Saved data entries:
---+---

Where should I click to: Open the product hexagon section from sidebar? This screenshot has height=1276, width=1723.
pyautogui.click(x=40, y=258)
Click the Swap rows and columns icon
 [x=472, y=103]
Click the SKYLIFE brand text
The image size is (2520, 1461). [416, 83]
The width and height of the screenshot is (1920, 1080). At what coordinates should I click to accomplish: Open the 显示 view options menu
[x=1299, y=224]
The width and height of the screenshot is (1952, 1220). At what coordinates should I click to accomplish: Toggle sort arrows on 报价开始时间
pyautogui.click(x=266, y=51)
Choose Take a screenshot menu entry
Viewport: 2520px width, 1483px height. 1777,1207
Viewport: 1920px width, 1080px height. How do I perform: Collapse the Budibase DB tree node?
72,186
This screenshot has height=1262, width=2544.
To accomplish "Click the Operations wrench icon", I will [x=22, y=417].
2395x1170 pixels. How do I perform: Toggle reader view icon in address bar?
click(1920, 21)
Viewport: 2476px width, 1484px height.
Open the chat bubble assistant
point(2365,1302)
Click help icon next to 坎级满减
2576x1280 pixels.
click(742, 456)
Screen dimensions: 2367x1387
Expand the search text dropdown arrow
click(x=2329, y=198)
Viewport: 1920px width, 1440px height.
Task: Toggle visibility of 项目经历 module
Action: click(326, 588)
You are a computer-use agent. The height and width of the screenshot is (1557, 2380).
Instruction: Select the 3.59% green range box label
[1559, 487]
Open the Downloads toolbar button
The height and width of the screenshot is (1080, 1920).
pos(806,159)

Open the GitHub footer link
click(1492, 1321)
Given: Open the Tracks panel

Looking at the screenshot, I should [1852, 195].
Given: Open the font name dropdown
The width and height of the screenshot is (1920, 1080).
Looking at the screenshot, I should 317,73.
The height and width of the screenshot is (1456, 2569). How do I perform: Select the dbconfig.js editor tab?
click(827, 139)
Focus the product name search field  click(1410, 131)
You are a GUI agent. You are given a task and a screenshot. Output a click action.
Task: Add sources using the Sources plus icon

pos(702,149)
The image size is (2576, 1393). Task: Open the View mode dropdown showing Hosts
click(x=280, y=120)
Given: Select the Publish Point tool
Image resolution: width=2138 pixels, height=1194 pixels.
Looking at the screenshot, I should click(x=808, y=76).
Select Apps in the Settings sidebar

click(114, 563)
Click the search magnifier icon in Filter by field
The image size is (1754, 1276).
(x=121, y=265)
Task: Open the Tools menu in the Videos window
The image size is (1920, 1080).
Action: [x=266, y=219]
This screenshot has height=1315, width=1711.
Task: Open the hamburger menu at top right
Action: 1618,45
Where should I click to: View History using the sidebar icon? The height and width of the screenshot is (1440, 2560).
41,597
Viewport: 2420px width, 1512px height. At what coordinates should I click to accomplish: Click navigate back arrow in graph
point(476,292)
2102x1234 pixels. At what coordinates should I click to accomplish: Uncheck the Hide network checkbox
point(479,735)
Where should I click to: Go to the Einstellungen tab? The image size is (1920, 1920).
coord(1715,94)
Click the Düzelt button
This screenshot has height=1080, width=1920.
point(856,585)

---+---

== TASK ==
Set down again, word for word, the stretch of records from the line with "The width and height of the screenshot is (1920, 1080). At" to the line with "Screen dimensions: 2367x1387", both of those lines included.

== YOUR SOLUTION ==
The width and height of the screenshot is (1920, 1080). At what coordinates should I click to accomplish: Open the 显示 view options menu
[x=1299, y=224]
The width and height of the screenshot is (1952, 1220). At what coordinates should I click to accomplish: Toggle sort arrows on 报价开始时间
pyautogui.click(x=266, y=51)
Choose Take a screenshot menu entry
Viewport: 2520px width, 1483px height. 1777,1207
Viewport: 1920px width, 1080px height. How do I perform: Collapse the Budibase DB tree node?
72,186
This screenshot has height=1262, width=2544.
To accomplish "Click the Operations wrench icon", I will [x=22, y=417].
2395x1170 pixels. How do I perform: Toggle reader view icon in address bar?
click(1920, 21)
Viewport: 2476px width, 1484px height.
Open the chat bubble assistant
point(2365,1302)
Click help icon next to 坎级满减
2576x1280 pixels.
click(742, 456)
Screen dimensions: 2367x1387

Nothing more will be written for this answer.